Output word for word the lines from the one with "Click the UPC shield certification logo" to the final line of the data, both ends included, but skip the pictures.
───── Information
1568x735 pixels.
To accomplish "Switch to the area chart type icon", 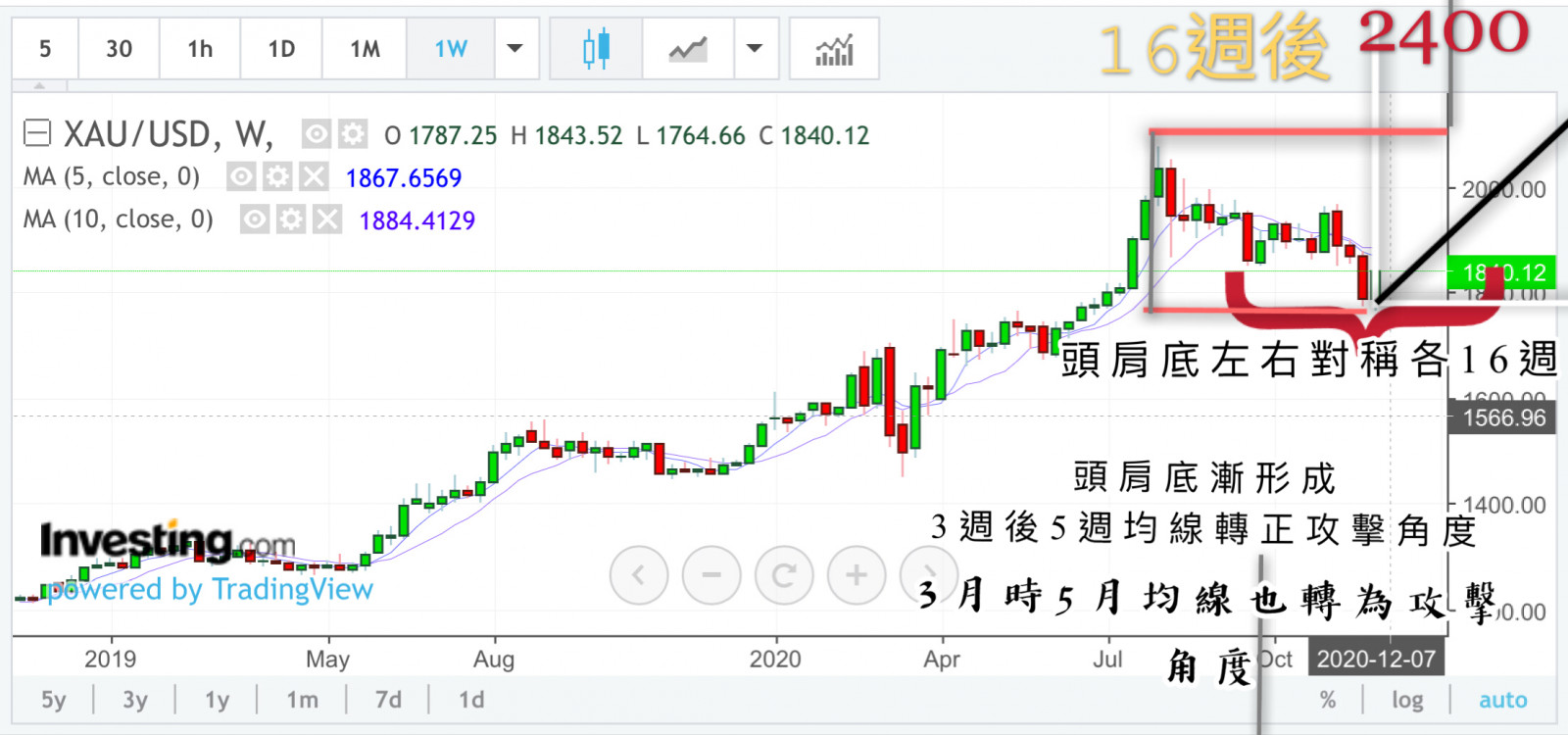I will [688, 48].
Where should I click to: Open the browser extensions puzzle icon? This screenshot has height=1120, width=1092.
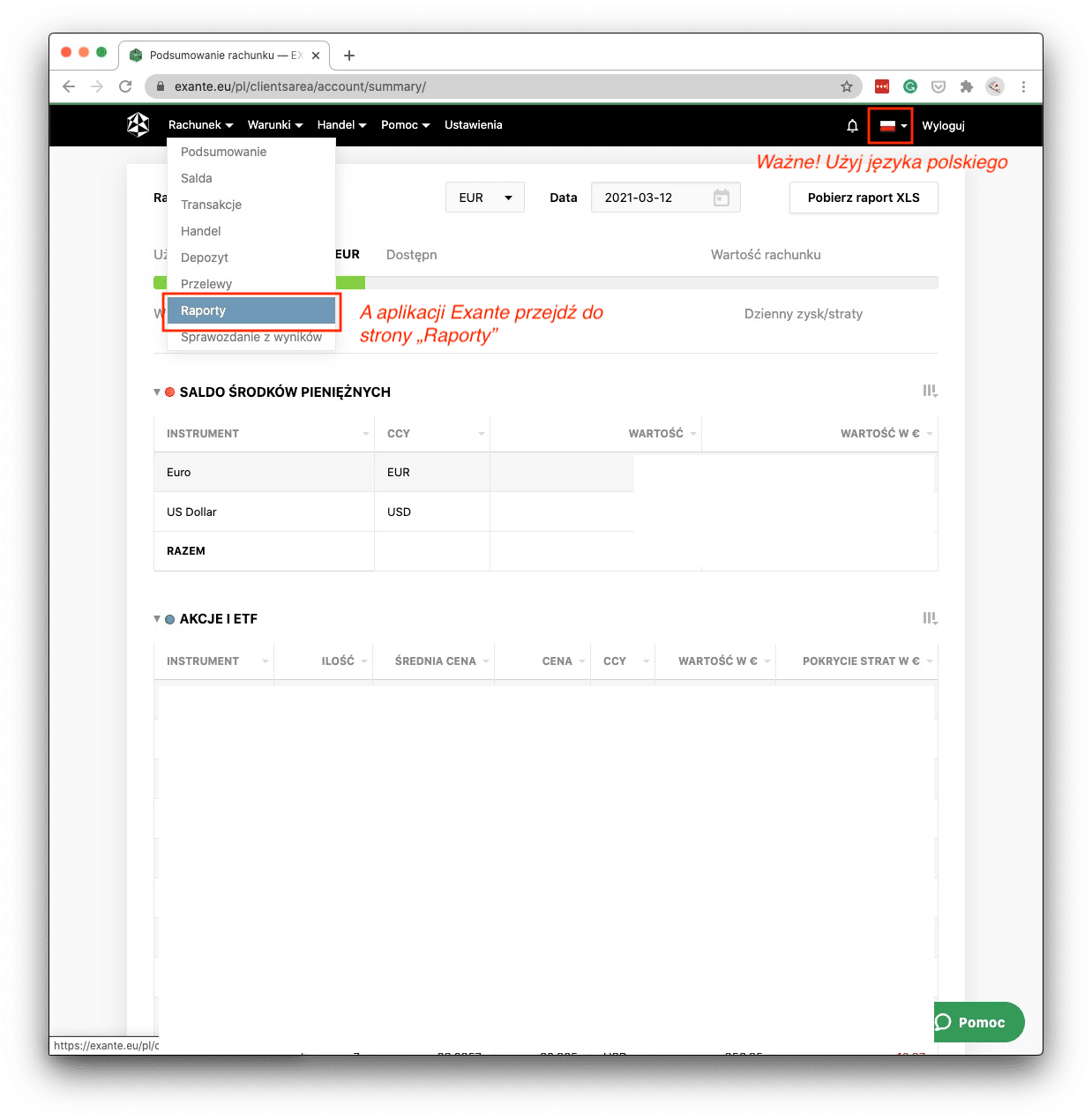point(967,86)

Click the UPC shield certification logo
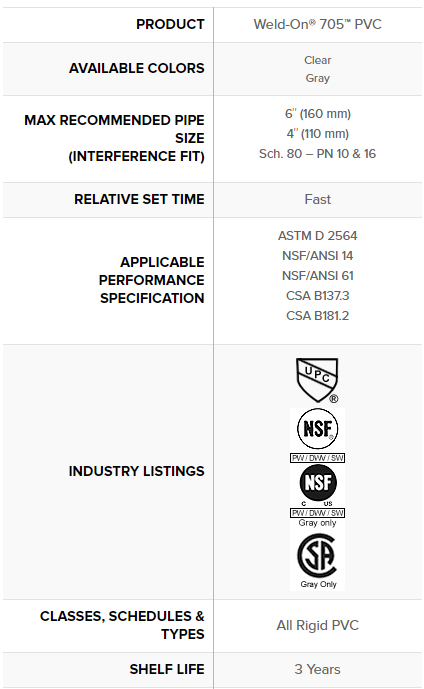(317, 380)
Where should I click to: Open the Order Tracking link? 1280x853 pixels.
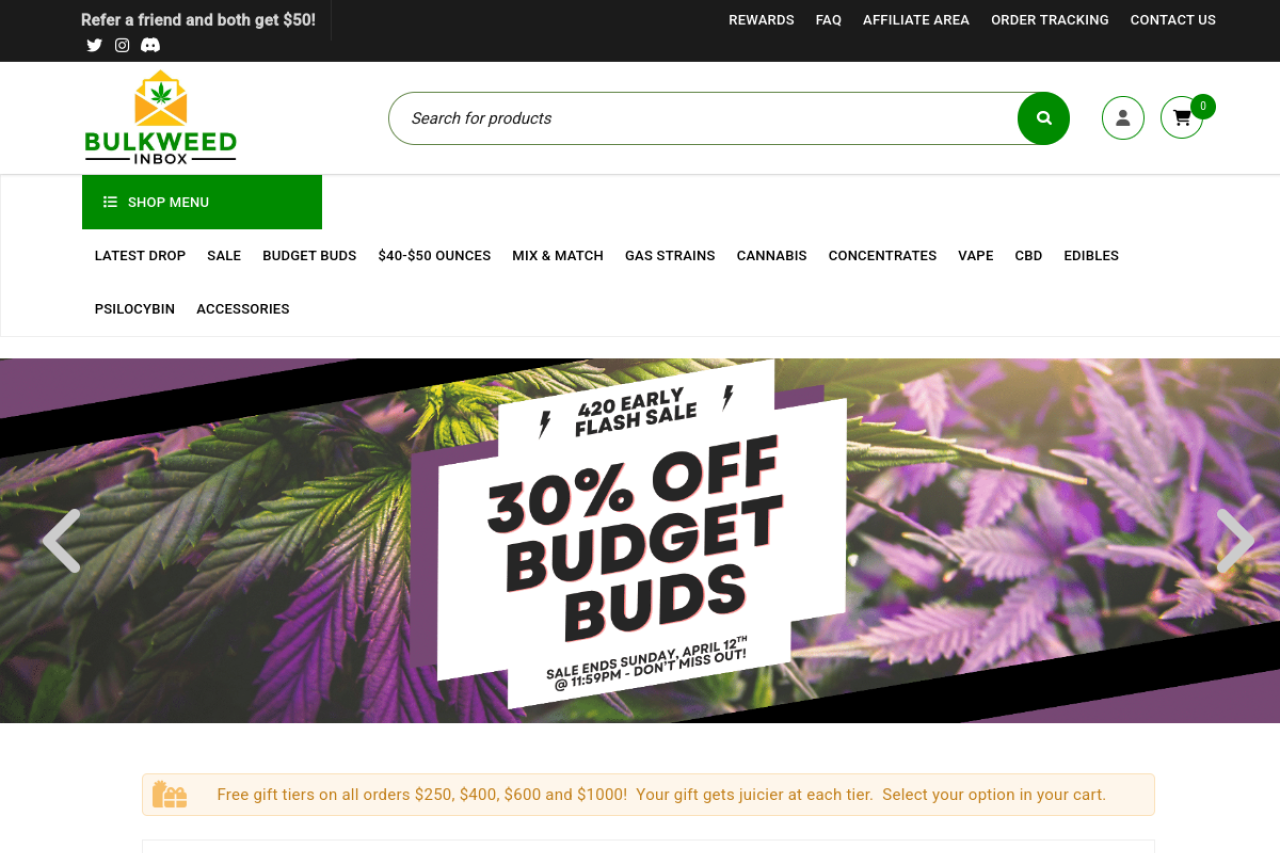tap(1050, 20)
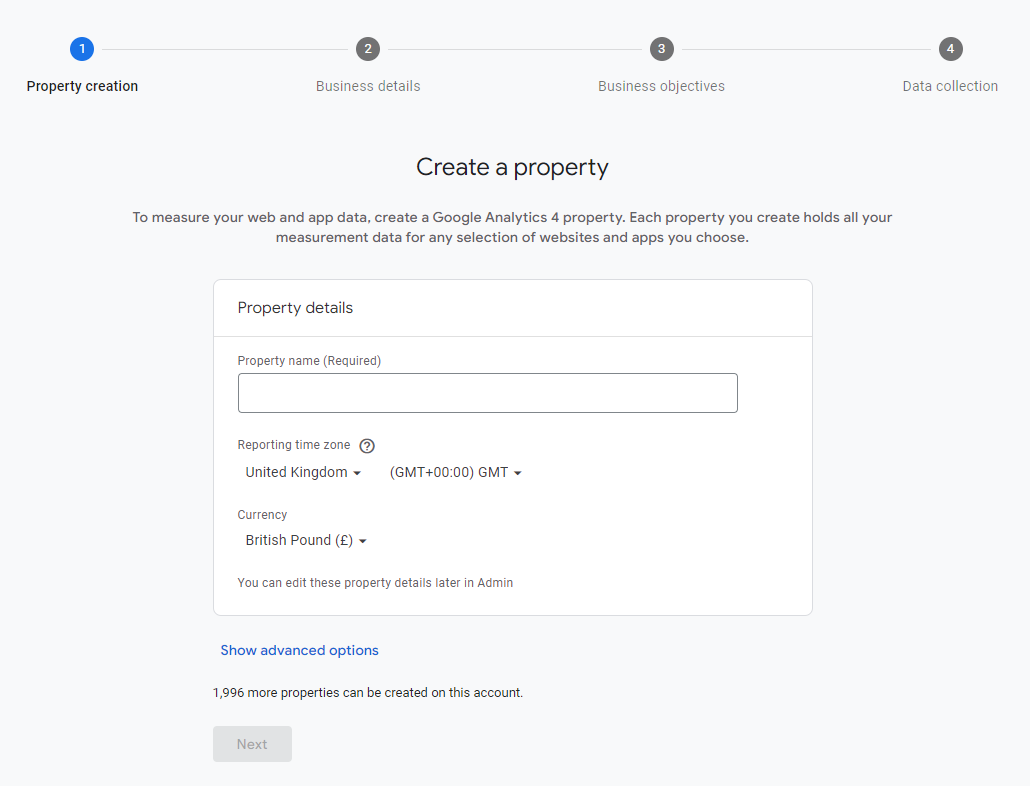Click the Create a property heading
This screenshot has width=1030, height=786.
tap(512, 167)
──────────
- Problem solution:
Click the UPC shield certification logo
(317, 380)
Where should I click to: Open the Order Tracking link? 1280x853 pixels.
tap(1050, 20)
Click the Create a property heading
This screenshot has width=1030, height=786.
tap(512, 167)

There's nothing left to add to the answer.